When I am stressed, I am much more prone to make situations subjective instead of objective; my emotions paint the experience. Creating awareness of this instant response by asking myself, "What is objectively happening?" helps me separate myself from the stressful story my brain defaults to telling me and gives me the chance to assess how I would like to respond to the situation instead of reacting to it.
Free writing and more:
I went from complete burnout (taking medical leave from a job) and chronic health issues to practicing mind + body + soul integration and reclaiming my well-being. I use freewriting to understand what influences my emotional state. That knowledge helps me be less reactive, more compassionate (with self and others), communicate more effectively, and form deeper relationships. I also support my mental health and emotional resilience with meditation and holistic wellness strategies including nutrition, movement, and rest.
Naming emotions:
I name my emotions. When I identify my emotions without stuffing them, I can regulate my reactions. Emotions aren’t identities; they are experiences.
Fresh perspective:
Anytime my day is going downhill, I remind myself of a simple phrase my friend told me over lunch: "At any point in time, you can start your day over." That's what I do. I choose to focus on moving forward from that moment and leave the rest behind.

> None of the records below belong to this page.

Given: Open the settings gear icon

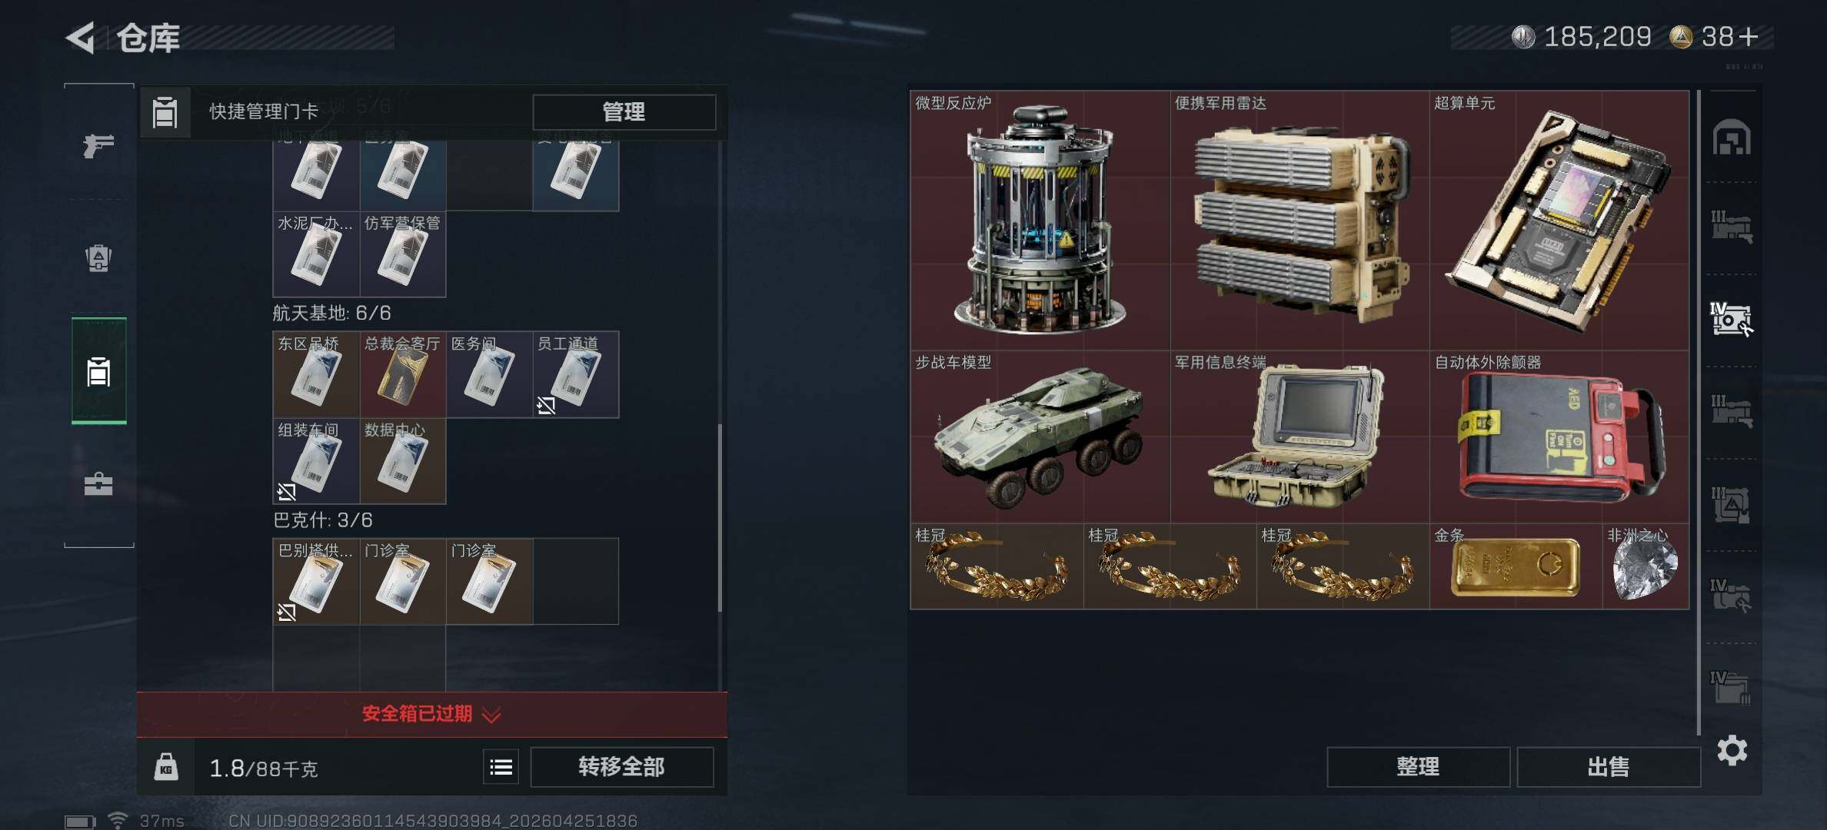Looking at the screenshot, I should click(x=1732, y=750).
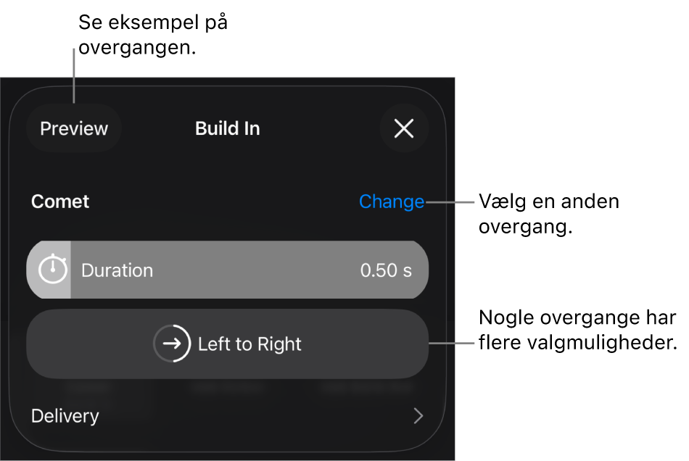Close the Build In panel
689x461 pixels.
(x=404, y=128)
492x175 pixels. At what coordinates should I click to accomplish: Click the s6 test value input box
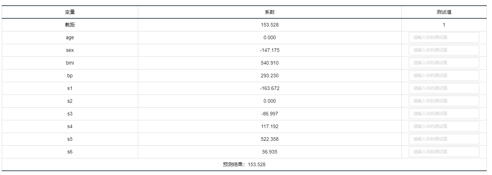(444, 152)
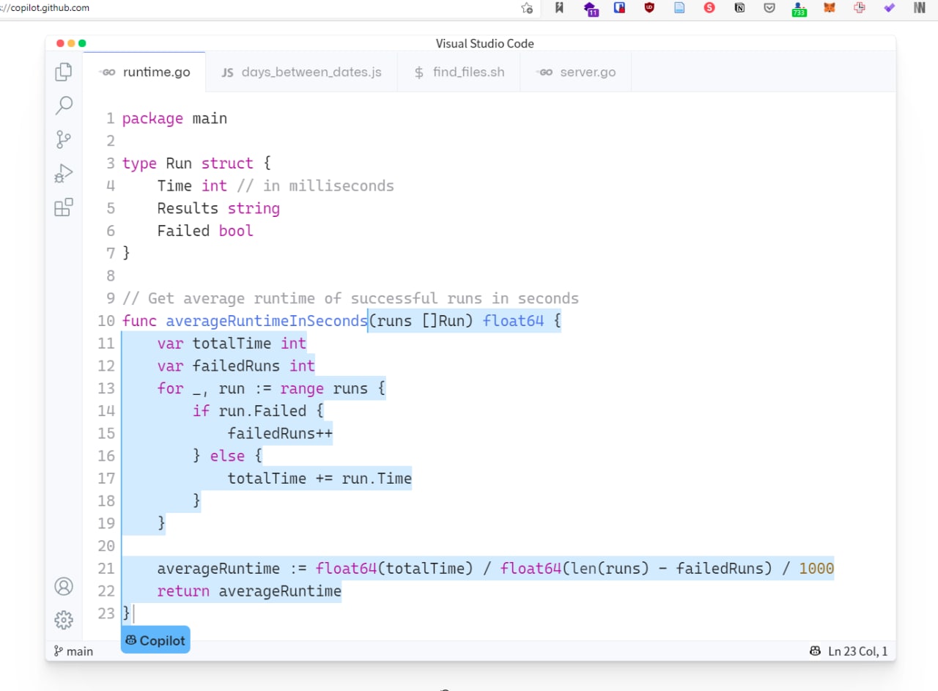Click the main branch indicator in status bar
Screen dimensions: 938x691
[x=73, y=651]
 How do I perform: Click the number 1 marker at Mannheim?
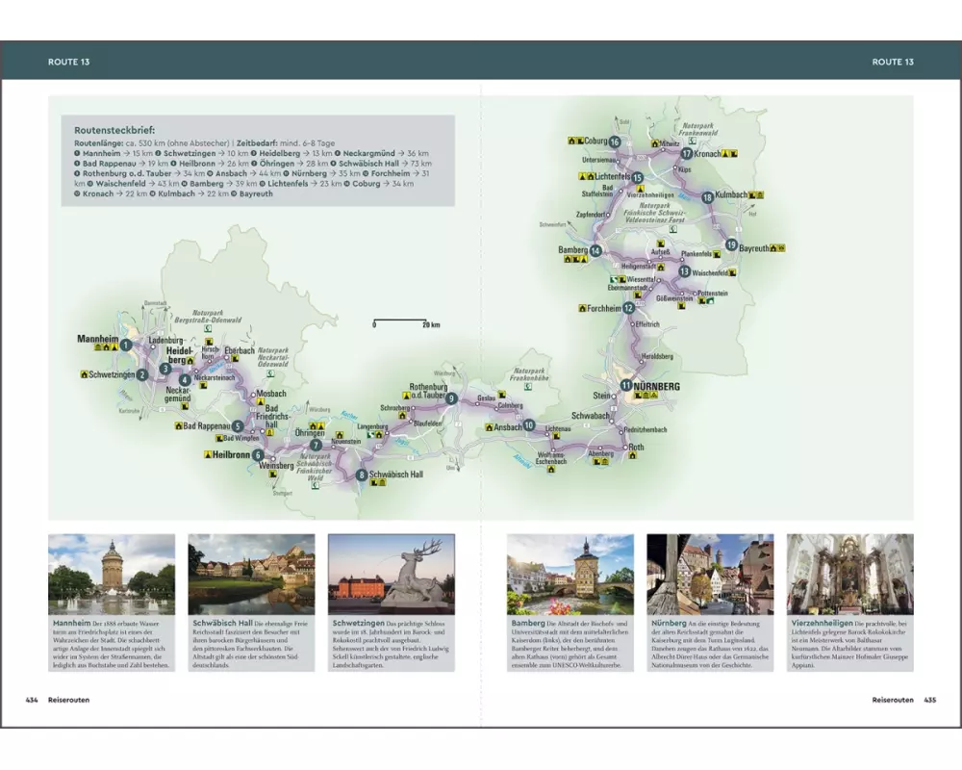click(126, 345)
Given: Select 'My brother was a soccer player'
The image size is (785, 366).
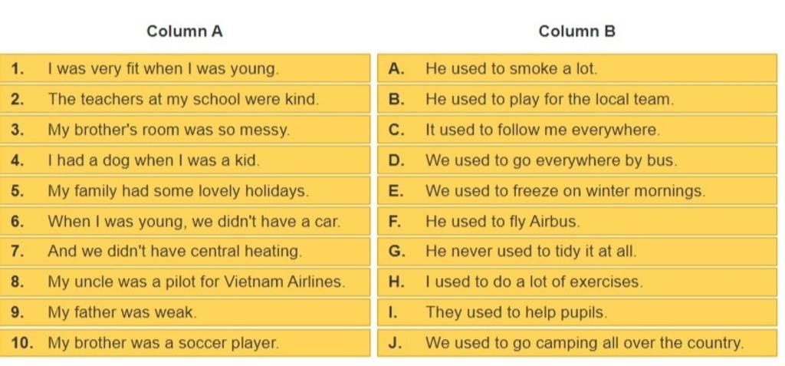Looking at the screenshot, I should 185,344.
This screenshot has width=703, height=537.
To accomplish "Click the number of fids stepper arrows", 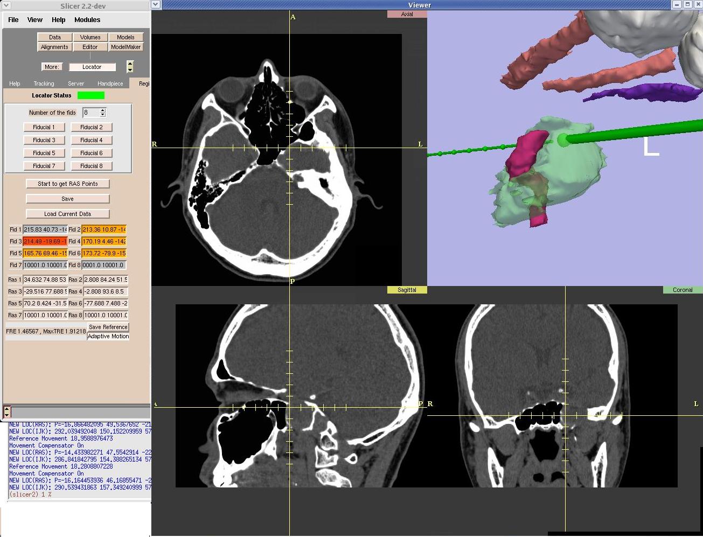I will point(103,113).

As a parent, business owner, and educator, life gets hectic. This one strategy has made all the difference in the world for many of my clients and me. I used to feel stressed, overwhelmed, and impatient often. Until I realized that I was allowing an inconvenience to take up almost as much mental and emotional energy as a tragedy. Now, I consider everything on an inconvenience versus tragedy scale and decide how much mental and emotional energy it deserves. This shift in perspective allows me to remain calm, patient, and content! This simple mindset shift has made all the difference in my parenting and my relationship with my children. I hope your audience will find it just as powerful.
Taking responsibility:
When I was younger, I was diagnosed with depression, but as recently as 50 years ago, but was bit recognized as a neurological problem. Someone gave me 'The Guide to Rational Living' by Albert Ellis, and that really helped me. I learned that nobody made me feel anything and that I was responsible for my own emotions, and not to let people manipulate me. It helps to be somewhat introspective. Other things I do: keep a regular schedule regarding sleep. I don't overindulge in intoxicants. if I feel stressed or have an anxiety attack, I try to exercise, and I tell myself, “This, too, shall pass."
— Robyn Michaels
Mindful body-scan:
To help maintain my mental health, I have scheduled check-ins with myself three times a day. I first do a physical body scan to bring awareness to any area that is overly tense, and actively stretch it to release the tension and stop sending signals to my brain that I'm bracing my body for a threat. I then do a mental check to gauge my state of stress, anger, or other negative emotions, and if necessary, allow myself a break to relax, recalibrate, and recenter, before going back to my daily tasks.